I am really looking forward to seeing this having read the book a long time ago and recently watching the miniseries with Alec Guinness when I heard about Oldman project. I have my doubts that such a complex story could really fit into a single feature film but so far the reviews are almost unaminous in saying that the adaptation was masterfully done.
Ugh! This sounds like Aragorn going over the cliff. Why, when you have more source material than could really fit into ten hours of film do filmmakers feel the need to invent stuff out of whole cloth? (Peter Jackson added Aragorn falling over the cliff to LOTR for whatever reason - it sure wasn’t in the book.)
Osterman Weekend?
Thankfully in this case it is just a little throwaway moment, so no big deal.
For what it is worth I think it is a surprisingly strong adaptation. Stronger than I expected. The casting in particular is uniformly excellent.
I have a very hard time stepping away from Sir Alec Guinness as George Smiley. As Wikipedia put it, “From the 1970s, Guinness made regular television appearances, including the part of George Smiley in the serialisations of two novels by John le Carré: Tinker, Tailor, Soldier, Spy and Smiley’s People.
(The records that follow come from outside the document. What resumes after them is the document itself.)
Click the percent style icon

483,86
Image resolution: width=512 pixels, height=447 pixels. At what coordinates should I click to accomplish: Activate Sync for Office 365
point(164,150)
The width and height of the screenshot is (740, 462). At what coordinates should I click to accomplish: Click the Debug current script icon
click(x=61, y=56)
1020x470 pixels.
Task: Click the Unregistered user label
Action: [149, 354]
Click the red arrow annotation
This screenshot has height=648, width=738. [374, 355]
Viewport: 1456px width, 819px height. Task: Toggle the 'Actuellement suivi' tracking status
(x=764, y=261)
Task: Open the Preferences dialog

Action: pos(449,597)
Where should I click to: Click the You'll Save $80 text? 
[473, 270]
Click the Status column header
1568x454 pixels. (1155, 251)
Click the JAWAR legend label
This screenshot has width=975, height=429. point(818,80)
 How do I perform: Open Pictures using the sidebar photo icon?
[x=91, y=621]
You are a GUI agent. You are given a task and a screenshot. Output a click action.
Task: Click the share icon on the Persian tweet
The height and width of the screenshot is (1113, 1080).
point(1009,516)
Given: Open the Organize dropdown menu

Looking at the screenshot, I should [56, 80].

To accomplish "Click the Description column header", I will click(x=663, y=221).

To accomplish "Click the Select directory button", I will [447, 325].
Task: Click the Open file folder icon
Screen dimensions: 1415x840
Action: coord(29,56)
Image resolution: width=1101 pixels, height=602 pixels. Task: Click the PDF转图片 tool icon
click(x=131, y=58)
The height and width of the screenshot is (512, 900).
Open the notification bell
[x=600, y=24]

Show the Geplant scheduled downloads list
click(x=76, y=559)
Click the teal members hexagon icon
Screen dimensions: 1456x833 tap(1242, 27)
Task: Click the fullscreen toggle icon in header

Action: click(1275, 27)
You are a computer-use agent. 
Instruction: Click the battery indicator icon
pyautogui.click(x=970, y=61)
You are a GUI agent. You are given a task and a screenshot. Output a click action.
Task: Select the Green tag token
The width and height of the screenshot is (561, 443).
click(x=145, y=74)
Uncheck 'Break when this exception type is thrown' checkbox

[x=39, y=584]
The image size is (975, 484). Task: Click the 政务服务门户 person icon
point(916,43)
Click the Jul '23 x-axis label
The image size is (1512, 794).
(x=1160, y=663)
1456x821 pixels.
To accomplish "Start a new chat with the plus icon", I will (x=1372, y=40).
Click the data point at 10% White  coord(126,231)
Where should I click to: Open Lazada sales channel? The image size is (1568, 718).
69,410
Le Carré was so impressed by Guinness’s performance as Smiley that he based his characterisation of Smiley in subsequent novels on Guinness.”
Anyone else?
I think it’s a strong adaptation with some excellent performances, which doesn’t rely on familiarity with the source materiel. I also found I admired it more than I enjoyed it. For me, it suffered from being a story of it’s era, it’s lost much of it’s relevence with the end of the cold war.
OK, morning has broken and a couple of two questions come up.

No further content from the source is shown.